Jesus is my Superhero

Spring is a whirlwind of activity in my other life, the one where I go to health food industry conventions and visit manufacturing facilities. I get back from one trip just in time to head out for another one.  As March fades into May, my house increasingly reflects the chaos of my mind and body. Dishes pile up in the sink, cat toys lay strewn where they’ve been batted by furry paws, my carpets bear the marks of heavy living without their regular vacuuming.

My travels take an equal toll on my body. My diet, always a challenge, flies out the window in the midst of the stress and upset routine of travel. My sugar intake skyrockets. I give in with increasing consistency to my comfort foods: chicken fried steak coated in creamy gravy, baked potatoes swimming in butter and sour cream, Tex-Mex enchiladas, and tortilla chips, and salsa. My usual, six-day workouts dwindle to catch-as-catch-can.

My mind struggles to function with my travel schedule and my poor habits. Stress, my forever friend, comes for a sleepover and sticks around like three-day-old fish. I find it hard to relax or to calm my mind, so that my thoughts run over and over, making it difficult for me to fall asleep or rest.

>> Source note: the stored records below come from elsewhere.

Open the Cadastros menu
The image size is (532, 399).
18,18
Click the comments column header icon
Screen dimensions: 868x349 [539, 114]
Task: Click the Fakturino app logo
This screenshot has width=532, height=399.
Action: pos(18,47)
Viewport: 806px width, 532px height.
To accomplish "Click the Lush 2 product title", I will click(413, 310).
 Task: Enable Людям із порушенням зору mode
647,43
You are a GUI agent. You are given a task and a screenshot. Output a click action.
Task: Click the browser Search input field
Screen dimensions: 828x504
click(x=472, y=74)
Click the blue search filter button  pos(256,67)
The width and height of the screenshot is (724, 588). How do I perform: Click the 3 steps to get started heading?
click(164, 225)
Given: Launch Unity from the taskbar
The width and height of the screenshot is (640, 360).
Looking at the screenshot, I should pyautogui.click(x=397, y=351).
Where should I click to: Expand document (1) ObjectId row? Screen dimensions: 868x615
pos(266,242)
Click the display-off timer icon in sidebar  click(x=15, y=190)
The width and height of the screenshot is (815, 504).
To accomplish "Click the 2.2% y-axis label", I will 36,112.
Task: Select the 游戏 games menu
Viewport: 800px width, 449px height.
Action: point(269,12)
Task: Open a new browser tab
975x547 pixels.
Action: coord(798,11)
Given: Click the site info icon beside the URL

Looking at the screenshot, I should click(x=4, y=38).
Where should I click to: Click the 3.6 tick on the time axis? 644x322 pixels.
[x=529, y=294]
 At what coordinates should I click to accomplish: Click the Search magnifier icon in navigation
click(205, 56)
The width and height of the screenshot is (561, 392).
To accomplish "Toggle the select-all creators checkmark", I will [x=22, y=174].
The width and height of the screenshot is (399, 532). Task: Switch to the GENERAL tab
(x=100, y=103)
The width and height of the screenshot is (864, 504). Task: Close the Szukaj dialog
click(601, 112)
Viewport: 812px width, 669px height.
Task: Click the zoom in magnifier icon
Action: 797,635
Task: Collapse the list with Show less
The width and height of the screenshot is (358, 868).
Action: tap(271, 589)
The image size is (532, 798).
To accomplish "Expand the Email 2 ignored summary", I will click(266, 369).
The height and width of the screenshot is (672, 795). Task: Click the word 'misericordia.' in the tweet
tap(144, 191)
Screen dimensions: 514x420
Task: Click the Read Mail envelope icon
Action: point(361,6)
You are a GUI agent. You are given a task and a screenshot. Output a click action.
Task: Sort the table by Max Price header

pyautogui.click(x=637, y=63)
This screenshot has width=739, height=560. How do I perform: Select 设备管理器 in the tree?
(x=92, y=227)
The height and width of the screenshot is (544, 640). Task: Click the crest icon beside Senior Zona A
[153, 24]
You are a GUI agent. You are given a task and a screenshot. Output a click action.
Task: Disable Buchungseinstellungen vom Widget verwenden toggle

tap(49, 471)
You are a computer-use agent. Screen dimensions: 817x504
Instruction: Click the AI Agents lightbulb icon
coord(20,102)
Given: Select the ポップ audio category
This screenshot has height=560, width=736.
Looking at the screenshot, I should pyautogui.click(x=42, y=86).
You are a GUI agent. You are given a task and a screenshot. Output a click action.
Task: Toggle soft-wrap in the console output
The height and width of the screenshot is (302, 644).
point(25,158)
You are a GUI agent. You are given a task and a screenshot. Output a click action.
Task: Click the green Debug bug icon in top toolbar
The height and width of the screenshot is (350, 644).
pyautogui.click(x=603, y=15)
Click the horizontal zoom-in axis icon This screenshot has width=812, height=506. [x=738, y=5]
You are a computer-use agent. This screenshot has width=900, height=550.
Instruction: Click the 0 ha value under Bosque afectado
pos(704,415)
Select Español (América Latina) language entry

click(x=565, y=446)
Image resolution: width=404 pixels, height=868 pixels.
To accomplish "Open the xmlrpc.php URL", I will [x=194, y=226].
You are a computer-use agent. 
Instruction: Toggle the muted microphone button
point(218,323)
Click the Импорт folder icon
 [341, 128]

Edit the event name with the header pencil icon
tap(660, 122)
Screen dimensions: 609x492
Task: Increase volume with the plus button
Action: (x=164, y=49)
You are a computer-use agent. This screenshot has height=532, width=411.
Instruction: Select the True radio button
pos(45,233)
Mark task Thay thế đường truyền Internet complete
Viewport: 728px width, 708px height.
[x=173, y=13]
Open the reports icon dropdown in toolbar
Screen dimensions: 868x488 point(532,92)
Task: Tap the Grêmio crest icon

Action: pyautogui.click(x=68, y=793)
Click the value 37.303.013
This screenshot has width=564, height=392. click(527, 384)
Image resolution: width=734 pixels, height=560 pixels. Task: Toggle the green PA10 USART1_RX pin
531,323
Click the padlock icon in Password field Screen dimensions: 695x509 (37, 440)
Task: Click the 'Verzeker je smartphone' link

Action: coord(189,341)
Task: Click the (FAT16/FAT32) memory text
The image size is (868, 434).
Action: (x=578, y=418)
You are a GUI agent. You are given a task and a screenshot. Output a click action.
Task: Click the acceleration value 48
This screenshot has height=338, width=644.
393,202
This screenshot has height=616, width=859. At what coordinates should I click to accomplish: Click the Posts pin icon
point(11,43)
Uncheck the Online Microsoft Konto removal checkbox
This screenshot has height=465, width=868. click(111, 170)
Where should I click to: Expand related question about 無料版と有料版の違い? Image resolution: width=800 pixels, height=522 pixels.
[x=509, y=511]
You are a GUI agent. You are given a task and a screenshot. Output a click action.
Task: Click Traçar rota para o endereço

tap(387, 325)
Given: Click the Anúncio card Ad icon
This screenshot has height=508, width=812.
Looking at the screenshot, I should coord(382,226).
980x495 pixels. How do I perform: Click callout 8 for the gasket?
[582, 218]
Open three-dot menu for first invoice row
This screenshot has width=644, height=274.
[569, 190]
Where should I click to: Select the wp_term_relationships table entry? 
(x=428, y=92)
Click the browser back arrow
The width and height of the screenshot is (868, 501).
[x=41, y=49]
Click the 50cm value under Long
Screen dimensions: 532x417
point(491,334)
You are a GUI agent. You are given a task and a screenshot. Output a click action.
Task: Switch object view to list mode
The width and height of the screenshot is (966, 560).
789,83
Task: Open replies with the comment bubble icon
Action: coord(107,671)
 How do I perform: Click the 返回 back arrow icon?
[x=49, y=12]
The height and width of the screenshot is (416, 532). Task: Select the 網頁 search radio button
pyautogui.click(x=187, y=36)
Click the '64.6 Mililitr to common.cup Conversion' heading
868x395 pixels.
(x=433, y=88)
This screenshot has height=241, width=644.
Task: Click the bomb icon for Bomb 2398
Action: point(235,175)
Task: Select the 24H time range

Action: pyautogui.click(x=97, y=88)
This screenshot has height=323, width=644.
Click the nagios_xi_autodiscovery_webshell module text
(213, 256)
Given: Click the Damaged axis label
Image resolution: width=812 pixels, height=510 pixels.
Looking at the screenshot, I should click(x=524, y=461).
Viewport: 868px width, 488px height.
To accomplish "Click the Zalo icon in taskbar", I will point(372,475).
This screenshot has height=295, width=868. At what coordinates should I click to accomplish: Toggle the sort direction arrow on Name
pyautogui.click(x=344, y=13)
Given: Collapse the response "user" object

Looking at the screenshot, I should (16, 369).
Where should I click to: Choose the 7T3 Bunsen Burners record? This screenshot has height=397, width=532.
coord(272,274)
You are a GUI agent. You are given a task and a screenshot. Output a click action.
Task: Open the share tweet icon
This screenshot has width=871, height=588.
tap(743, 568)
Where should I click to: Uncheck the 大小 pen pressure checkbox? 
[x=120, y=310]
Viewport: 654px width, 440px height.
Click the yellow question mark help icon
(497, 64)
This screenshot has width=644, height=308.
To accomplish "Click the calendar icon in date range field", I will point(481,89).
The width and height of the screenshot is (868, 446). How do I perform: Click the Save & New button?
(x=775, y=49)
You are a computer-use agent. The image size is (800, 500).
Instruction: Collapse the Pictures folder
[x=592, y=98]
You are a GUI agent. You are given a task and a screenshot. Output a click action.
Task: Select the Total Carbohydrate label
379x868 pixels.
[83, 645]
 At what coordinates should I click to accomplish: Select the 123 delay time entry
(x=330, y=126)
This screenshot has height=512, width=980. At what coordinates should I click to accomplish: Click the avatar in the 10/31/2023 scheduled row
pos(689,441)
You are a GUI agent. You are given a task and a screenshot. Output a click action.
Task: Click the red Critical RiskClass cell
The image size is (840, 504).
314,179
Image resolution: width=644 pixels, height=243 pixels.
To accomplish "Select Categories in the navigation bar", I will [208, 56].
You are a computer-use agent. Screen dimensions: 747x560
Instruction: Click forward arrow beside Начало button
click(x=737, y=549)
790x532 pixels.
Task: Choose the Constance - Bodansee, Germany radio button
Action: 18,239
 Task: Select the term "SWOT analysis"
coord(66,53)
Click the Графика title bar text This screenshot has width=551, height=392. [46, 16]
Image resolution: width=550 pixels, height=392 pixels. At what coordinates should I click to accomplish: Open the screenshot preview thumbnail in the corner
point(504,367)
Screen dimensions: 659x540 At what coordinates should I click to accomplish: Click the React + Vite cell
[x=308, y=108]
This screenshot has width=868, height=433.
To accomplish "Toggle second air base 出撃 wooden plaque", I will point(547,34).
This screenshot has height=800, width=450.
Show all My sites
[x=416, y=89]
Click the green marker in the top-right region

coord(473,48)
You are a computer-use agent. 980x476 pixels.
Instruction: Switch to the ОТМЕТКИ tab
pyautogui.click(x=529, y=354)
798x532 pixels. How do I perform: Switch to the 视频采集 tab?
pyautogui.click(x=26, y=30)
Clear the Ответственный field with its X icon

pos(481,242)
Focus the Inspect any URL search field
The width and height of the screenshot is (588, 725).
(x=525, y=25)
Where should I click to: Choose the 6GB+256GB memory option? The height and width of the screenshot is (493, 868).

Most importantly, if I do not work at staying close to God, my spiritual house can become as untidy as my physical and mental houses. This year, my usual steadfast habit of Bible reading and study each morning has given way to last-minute catch-up items, oversleeping, and generally running out of time to do it. I have no valid excuse for this failure. God should always come first. But, I am supremely human, thankful for mercy, and wholly dependent on grace, and my inadequacy only underscores my abject need for God.

I remember one night this Spring lying in bed and realizing something powerful. No matter how bad things have gotten in my life, I’ve always made it through the bad times because God is there with me. Why, then, do I waste so much time being afraid about what might happen or is even likely to happen? As I embraced the idea that I can always call on Jesus and He will never be too busy to hear me, I felt such a sense of empowerment and peace.

But epiphanies that happen in the middle of the night can quickly fade in the harsh light of day, especially when you don’t make concerted efforts to build on your relationship with God and nurture your faith. Too often this Spring, my anxiety has won out over my faith. Instead of focusing on Jesus, I’ve focused on deadlines and bills, on health issues and work routines.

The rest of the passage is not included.